Because the entire chain from sensor data collection to presenting processed data to users is using advanced industry-standard encryption technology for both storage and transit, it is almost impossible for a bad actor to modify the sensor data. The most likely place where this could happen is when users are asked to fill out feedback or symptom surveys but the modification would need to occur during data input, e.g. require physical or remote access to a personal mobile device or computer. A secondary cause would be an undetected malfunctioning sensor that modifies the recorded data in a way that is not noticed by the expert user.
In an extreme case, this could lead to an incorrect clinical decision based on the collected data. Care@Home programs are not used to administer care for acute or life-threatening conditions. In addition, the collected data is verified using quality control algorithms, and all data can always be reviewed by medical experts to identify abnormal results.
We consider the probability of this happening and the residual risk after mitigation low.
Technical issues (e.g. bad WiFi connection, sensor malfunction, electrical outages) could block the device from working correctly and might lead to loss of data, and thus interfere with the ability of the healthcare provider to make an informed clinical decision. The product is designed with resilience and integrity in mind to reduce the likeness of this happening and mitigate this risk.

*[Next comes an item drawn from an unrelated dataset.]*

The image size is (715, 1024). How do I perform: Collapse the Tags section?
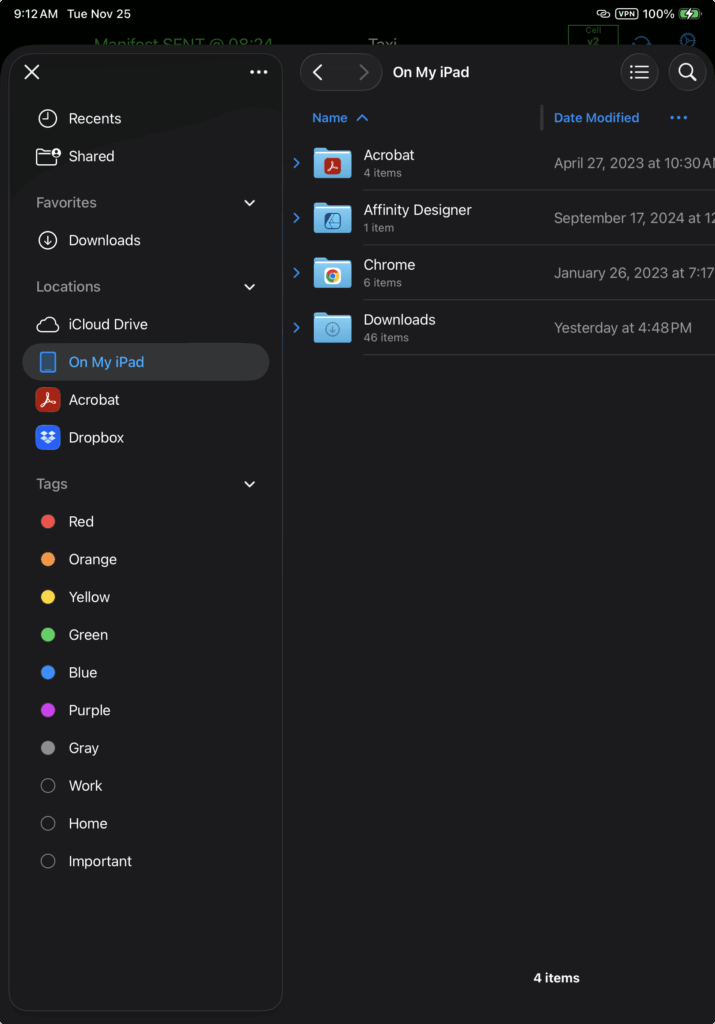pyautogui.click(x=250, y=484)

Because Care@Home programs are not used to administer care for acute or life-threatening conditions we consider the residual risk after mitigation low. The probability of this happening will depend on a number of circumstances, including the ability of the user to use the product correctly. We consider this probability low and have monitoring mechanisms to intervene in case it would happen more frequently under specific circumstances.
- Byteflies is ISO 13485 certified for the design and production of medical device hardware and software and has an EU and US-compliant Quality Management System.
- Byteflies has a dedicated Data Privacy Officer (DPO) who is responsible for safeguarding our adherence to all applicable privacy and data security laws.
- Byteflies has a Chief Medical Officer (CMO) who is responsible for safeguarding our adherence to good clinical practice (GCP).
- All Byteflies products adhere to the Least Priviliged and Four-eyes principles, and use rigorous encryption standards.
- Byteflies’s QMS stipulates the iterative and risk-management processes that we apply to all our product design and production activities.
- Byteflies has incident management and data breach procedures.
- All data, at rest and in transit, is encrypted using industry standards.
- All data is either pseudononymized or anonymized, depending on the context of processing.
- If information from multiple data sources is merged to allow a healthcare provider to make an informed clinical decision, that data is never permanently stored in the same location.
- User authentication and authorization to any user-facing Byteflies application follows industry best practices.
- Access logs are kept to identify unauthorized or abnormal access patterns.
- All data is backed up through our cloud provider, Amazon Web Services. Backups never leave the EU for EU-based users.
- Byteflies has the ability to push firmware updates over-the-air (OTA) to our medical devices to mitigate any identified bugs and security issues.
- All Byteflies workstations and devices used to access high & critical risk systems are encrypted, configured with an automatic lock, and always up-to-date with the latest security updates.
- All Byteflies applications follow the OWASP guidelines at minimum and undergo yearly penetration testing by an independent consultant.
- Byteflies servers are secured and maintained via the processes followed by our cloud provider, Amazon Web Services.
- Byteflies office access requires a security token, and Byteflies production room access requires an additional security token. All door access is logged.